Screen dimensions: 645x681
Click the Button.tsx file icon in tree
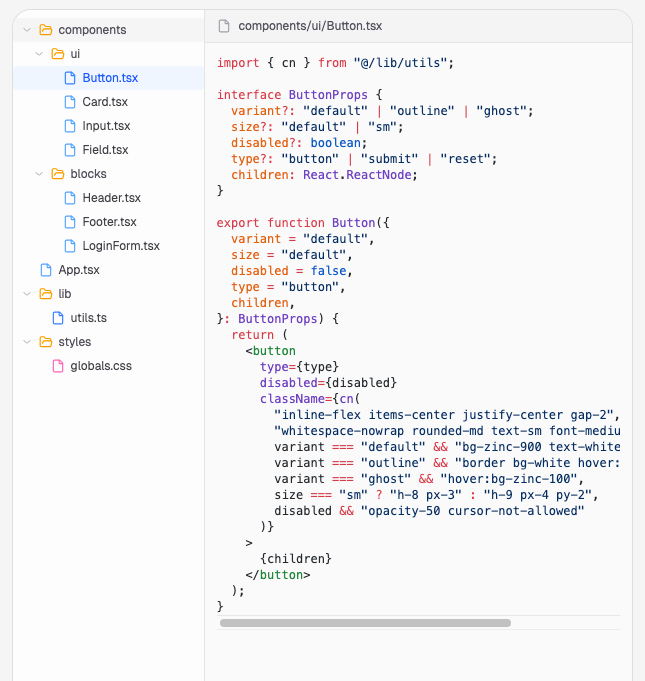70,78
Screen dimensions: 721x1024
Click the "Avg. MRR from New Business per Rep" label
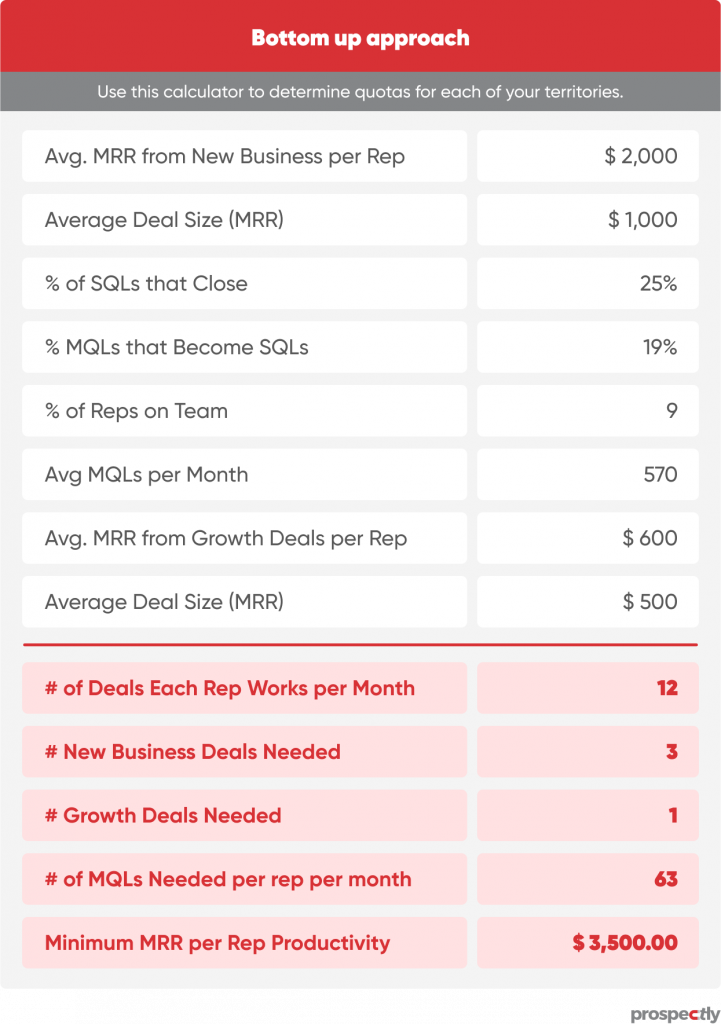tap(225, 156)
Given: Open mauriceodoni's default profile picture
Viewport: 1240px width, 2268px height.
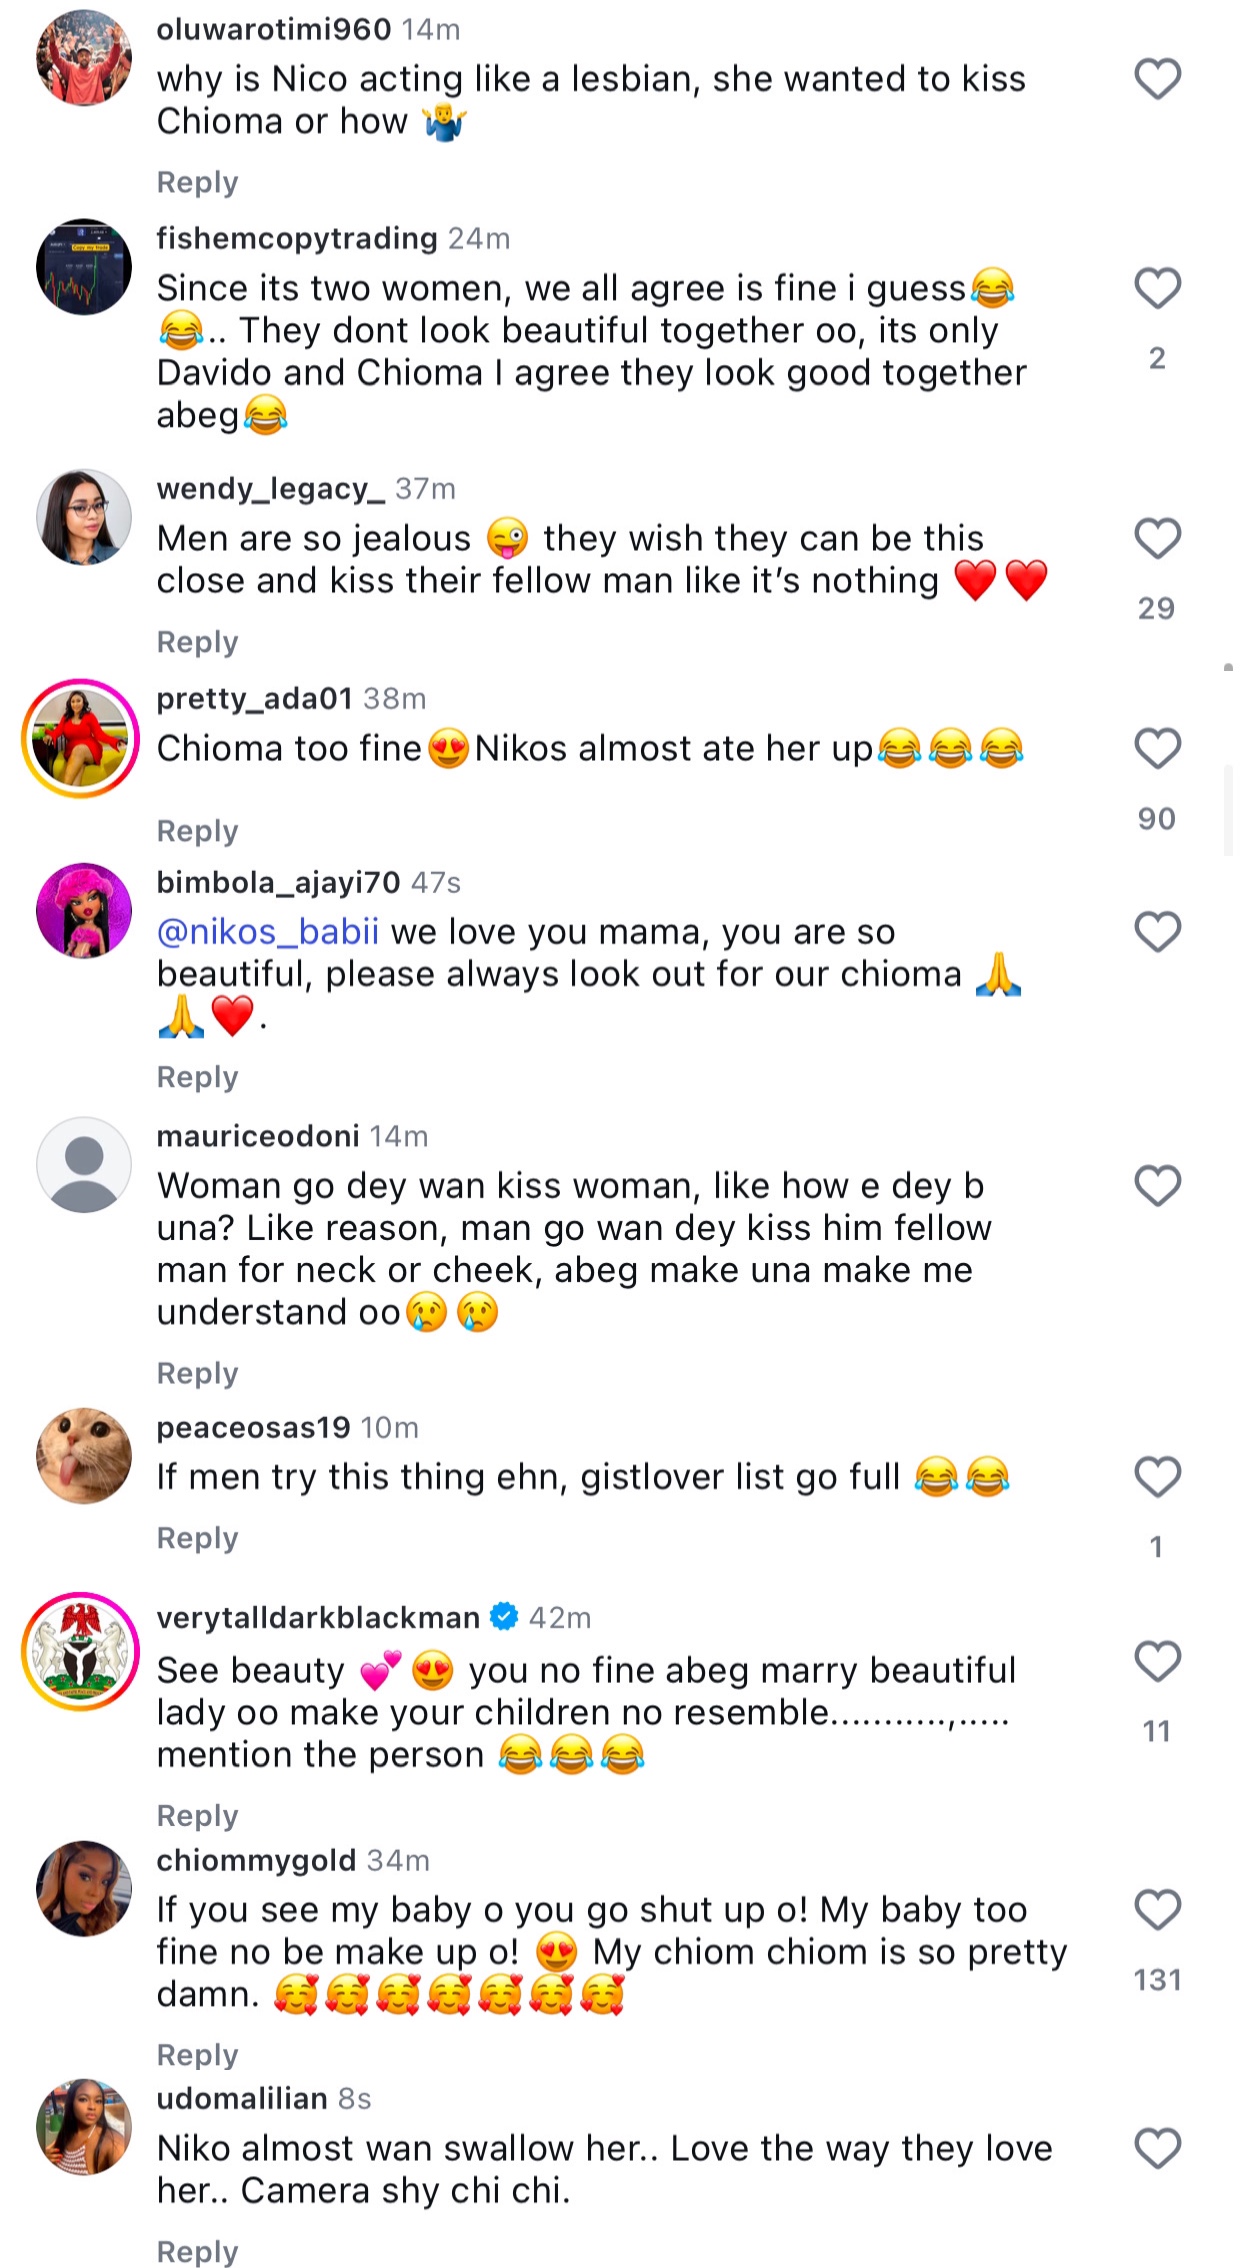Looking at the screenshot, I should (84, 1165).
▬▬▬
Exactly as written, reproduce the lines from the one containing "Screen dimensions: 721x1024" through the last line of the entries above, and leave every picture out.

Screen dimensions: 721x1024
Click the "Avg. MRR from New Business per Rep" label
tap(225, 156)
Given: Open mauriceodoni's default profile picture
Viewport: 1240px width, 2268px height.
Looking at the screenshot, I should (84, 1165).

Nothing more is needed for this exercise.